= Lucius Caesetius Flavus =

Roman politician

Lucius Caesetius Flavus (fl. 1st century BC) was a Roman politician and tribune of the people (tribunus plebis). He is best known for his involvement in the diadem incident just before the assassination of Julius Caesar.

As Caesar's power grew, someone placed a diadem on the statue of Caesar on the Rostra, implying he was now King. Two of the tribunes, Flavus and Gaius Epidius Marullus, removed it. Soon afterward, Flavus and Marcellus had citizens arrested after they called out the title Rex to Caesar as he passed by on the streets of Rome. Now seeing his supporters threatened, Caesar acted harshly. He ordered those arrested to be released, and instead took the tribunes before the Senate and had them stripped of their positions as tribunes and senators.

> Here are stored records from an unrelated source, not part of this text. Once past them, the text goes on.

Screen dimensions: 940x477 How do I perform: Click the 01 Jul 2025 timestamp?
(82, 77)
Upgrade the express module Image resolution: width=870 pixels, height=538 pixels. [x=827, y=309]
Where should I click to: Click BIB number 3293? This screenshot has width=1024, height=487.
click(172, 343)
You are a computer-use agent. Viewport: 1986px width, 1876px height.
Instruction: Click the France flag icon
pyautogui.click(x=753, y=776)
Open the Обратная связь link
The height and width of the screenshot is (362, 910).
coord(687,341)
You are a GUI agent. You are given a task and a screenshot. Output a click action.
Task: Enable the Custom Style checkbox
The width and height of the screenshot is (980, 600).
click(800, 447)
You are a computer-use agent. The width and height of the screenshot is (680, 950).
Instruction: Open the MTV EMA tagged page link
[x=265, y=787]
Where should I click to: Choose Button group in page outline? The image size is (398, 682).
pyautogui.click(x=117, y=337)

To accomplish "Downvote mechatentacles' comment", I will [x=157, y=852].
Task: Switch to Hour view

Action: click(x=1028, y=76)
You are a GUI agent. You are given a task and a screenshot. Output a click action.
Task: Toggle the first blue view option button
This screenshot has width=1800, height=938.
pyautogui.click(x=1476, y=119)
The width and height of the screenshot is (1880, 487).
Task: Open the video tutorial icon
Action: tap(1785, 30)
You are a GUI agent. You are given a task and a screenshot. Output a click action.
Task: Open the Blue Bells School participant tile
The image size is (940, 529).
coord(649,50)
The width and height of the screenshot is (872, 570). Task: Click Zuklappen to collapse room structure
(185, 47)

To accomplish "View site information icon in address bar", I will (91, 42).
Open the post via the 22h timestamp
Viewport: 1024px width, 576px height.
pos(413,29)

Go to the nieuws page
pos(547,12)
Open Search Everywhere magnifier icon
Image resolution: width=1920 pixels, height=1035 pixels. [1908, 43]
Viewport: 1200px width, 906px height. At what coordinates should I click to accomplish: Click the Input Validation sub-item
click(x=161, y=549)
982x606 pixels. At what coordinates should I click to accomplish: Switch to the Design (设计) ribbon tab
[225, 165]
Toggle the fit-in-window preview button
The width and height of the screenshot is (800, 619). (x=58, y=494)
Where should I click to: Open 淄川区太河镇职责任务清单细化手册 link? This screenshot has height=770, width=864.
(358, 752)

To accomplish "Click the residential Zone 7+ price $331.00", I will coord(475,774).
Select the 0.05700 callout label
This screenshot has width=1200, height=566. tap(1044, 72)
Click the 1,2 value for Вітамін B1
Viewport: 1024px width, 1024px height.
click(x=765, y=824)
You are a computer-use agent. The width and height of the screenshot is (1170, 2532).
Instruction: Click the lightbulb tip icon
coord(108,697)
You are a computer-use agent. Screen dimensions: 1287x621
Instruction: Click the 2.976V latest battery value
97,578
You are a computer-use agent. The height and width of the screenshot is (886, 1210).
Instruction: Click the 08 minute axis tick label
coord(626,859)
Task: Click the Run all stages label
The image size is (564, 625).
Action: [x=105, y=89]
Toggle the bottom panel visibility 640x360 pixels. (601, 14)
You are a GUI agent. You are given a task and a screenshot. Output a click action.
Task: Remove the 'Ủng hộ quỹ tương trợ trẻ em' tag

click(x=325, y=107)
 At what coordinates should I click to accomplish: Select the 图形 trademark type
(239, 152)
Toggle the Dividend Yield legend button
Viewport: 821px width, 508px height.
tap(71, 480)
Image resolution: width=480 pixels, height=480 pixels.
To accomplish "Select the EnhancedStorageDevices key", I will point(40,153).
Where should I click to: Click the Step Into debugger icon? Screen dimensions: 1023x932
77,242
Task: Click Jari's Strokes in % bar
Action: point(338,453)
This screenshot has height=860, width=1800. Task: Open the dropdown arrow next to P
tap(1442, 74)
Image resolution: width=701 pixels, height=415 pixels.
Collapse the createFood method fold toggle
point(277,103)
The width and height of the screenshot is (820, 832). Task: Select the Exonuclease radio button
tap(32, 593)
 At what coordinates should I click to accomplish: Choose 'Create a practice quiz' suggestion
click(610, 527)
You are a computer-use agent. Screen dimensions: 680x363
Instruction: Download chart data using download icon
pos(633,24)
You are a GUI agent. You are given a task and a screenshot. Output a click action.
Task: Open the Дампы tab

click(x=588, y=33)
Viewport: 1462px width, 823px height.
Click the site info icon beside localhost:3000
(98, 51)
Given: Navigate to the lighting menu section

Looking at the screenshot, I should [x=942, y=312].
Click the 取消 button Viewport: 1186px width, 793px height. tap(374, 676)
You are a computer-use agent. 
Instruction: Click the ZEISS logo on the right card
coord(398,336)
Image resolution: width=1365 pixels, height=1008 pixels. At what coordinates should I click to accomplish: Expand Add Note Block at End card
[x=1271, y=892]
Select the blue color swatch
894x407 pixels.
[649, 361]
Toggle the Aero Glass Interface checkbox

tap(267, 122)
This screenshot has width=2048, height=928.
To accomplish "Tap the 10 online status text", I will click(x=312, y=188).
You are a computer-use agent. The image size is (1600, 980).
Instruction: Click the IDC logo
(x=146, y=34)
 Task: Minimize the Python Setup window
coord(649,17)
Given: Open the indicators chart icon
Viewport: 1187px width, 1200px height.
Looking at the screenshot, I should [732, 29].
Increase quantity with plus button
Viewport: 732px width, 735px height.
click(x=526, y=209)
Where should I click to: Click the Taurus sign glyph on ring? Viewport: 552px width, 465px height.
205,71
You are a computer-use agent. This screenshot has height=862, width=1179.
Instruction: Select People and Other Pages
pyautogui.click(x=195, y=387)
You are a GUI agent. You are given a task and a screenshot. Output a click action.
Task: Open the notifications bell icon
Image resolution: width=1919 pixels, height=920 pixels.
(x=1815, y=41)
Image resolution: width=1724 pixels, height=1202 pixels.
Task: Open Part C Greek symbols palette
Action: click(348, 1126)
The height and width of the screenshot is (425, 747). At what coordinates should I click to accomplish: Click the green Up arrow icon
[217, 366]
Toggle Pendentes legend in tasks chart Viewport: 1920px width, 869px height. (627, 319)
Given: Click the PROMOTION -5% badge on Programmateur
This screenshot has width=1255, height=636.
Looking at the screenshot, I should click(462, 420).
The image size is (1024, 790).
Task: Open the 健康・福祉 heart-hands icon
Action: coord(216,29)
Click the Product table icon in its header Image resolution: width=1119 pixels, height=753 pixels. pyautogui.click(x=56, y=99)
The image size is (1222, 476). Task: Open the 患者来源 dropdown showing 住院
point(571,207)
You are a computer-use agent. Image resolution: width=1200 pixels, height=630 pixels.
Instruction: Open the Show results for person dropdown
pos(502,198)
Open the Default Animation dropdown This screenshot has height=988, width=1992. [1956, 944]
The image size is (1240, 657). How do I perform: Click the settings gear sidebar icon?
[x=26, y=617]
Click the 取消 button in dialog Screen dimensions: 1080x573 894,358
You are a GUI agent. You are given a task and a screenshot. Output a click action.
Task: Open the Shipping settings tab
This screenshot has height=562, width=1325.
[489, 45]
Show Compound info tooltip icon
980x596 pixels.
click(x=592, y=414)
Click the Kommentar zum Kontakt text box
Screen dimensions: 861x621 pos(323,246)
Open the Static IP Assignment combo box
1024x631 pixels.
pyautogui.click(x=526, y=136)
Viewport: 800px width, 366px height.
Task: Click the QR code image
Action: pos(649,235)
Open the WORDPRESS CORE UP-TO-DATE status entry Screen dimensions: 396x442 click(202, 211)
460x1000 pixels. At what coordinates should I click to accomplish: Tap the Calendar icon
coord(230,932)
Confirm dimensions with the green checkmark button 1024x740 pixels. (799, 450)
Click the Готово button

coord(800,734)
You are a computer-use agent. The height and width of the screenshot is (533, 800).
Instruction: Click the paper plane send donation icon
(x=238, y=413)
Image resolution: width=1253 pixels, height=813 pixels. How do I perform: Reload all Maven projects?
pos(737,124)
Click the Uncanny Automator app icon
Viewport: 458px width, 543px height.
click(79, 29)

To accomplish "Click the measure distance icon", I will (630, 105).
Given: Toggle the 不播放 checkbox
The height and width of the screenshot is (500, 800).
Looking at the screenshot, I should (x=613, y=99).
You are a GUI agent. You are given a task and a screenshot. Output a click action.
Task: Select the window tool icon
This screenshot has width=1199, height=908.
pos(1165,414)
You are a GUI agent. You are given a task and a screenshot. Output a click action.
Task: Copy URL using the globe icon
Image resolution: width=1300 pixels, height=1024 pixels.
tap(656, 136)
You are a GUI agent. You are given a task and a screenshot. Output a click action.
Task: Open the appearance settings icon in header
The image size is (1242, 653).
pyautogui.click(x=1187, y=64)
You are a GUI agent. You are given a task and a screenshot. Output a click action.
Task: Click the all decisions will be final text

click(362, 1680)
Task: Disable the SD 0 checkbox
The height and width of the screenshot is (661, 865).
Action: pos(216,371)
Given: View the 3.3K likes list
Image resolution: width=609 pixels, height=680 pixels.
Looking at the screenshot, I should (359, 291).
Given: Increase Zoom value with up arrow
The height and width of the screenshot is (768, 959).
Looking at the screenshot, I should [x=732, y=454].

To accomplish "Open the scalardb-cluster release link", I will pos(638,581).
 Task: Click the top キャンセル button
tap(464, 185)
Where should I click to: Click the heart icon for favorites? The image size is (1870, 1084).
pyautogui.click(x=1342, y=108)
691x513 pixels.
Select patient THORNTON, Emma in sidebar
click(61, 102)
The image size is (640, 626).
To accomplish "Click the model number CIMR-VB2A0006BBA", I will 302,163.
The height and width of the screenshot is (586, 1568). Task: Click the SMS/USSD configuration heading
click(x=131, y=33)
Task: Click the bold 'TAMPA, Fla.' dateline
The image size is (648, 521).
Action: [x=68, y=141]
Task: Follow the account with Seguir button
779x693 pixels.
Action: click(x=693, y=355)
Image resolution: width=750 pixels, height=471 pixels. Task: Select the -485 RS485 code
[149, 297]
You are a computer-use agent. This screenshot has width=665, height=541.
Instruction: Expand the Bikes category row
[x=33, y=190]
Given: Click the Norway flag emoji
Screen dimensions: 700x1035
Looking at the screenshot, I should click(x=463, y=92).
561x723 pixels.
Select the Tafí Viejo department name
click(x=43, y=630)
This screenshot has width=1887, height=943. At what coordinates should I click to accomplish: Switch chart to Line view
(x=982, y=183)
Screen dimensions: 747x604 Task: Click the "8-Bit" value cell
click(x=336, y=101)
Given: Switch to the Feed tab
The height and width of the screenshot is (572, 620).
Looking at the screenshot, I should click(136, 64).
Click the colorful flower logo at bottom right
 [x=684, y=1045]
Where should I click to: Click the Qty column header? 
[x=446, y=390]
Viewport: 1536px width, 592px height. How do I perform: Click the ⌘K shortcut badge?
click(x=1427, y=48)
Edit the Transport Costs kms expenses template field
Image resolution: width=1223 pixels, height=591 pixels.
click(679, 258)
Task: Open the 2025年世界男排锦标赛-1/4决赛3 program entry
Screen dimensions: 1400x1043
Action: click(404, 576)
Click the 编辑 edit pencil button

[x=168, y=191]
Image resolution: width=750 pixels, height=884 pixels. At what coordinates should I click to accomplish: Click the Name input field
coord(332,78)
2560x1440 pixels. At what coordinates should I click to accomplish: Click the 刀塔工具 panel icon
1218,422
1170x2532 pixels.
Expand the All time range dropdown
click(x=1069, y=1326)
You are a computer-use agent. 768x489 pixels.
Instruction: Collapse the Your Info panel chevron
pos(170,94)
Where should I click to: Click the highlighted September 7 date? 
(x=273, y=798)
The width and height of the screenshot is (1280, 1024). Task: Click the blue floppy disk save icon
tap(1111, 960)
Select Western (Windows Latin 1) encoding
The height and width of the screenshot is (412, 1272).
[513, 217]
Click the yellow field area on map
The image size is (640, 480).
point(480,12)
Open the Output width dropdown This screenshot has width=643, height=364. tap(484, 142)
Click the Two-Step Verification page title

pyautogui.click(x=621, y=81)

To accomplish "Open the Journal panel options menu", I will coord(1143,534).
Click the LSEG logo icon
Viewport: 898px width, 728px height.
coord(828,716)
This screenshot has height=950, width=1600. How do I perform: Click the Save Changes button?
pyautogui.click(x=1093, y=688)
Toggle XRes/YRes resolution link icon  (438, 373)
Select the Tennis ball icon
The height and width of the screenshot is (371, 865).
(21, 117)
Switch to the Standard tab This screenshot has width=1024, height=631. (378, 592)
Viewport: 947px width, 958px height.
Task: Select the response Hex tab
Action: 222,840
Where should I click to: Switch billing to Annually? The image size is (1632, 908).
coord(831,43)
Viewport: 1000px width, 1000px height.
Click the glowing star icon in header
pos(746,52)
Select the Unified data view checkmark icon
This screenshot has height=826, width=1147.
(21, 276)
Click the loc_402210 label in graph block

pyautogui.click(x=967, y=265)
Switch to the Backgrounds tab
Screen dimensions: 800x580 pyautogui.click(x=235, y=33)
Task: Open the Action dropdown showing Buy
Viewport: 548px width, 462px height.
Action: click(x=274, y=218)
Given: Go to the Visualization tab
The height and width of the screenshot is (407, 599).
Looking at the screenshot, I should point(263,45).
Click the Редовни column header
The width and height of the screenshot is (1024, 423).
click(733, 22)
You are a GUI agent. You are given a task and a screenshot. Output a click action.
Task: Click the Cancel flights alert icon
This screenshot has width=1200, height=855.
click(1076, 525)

Plutarch told that as the tribunes arrested people for saluting Caesar as King, crowds applauded, calling them Brutuses—not after Marcus Junius Brutus, not yet the assassin of Caesar, but after Lucius Junius Brutus, a possibly apocryphal figure who had led a coup against the despotic last king, Tarquin the Proud, thereby founding the Roman Republic. He also notes that Caesar insulted the tribunes in a speech as he removed them from office, "and in speaking against them he insulted the people at the same time".

He appears as the tribune Flavius in Shakespeare's biographical play Julius Caesar. Here Shakespeare has confounded the cognomen Flavus with the gentile name Flavius, which is derived from the surname. As in history, Flavius and his fellow tribune (here named "Marullus" or "Murellus") are punished for removing decorations from statues of Caesar during a parade. Their parts in the play are meant to quiet down the audience.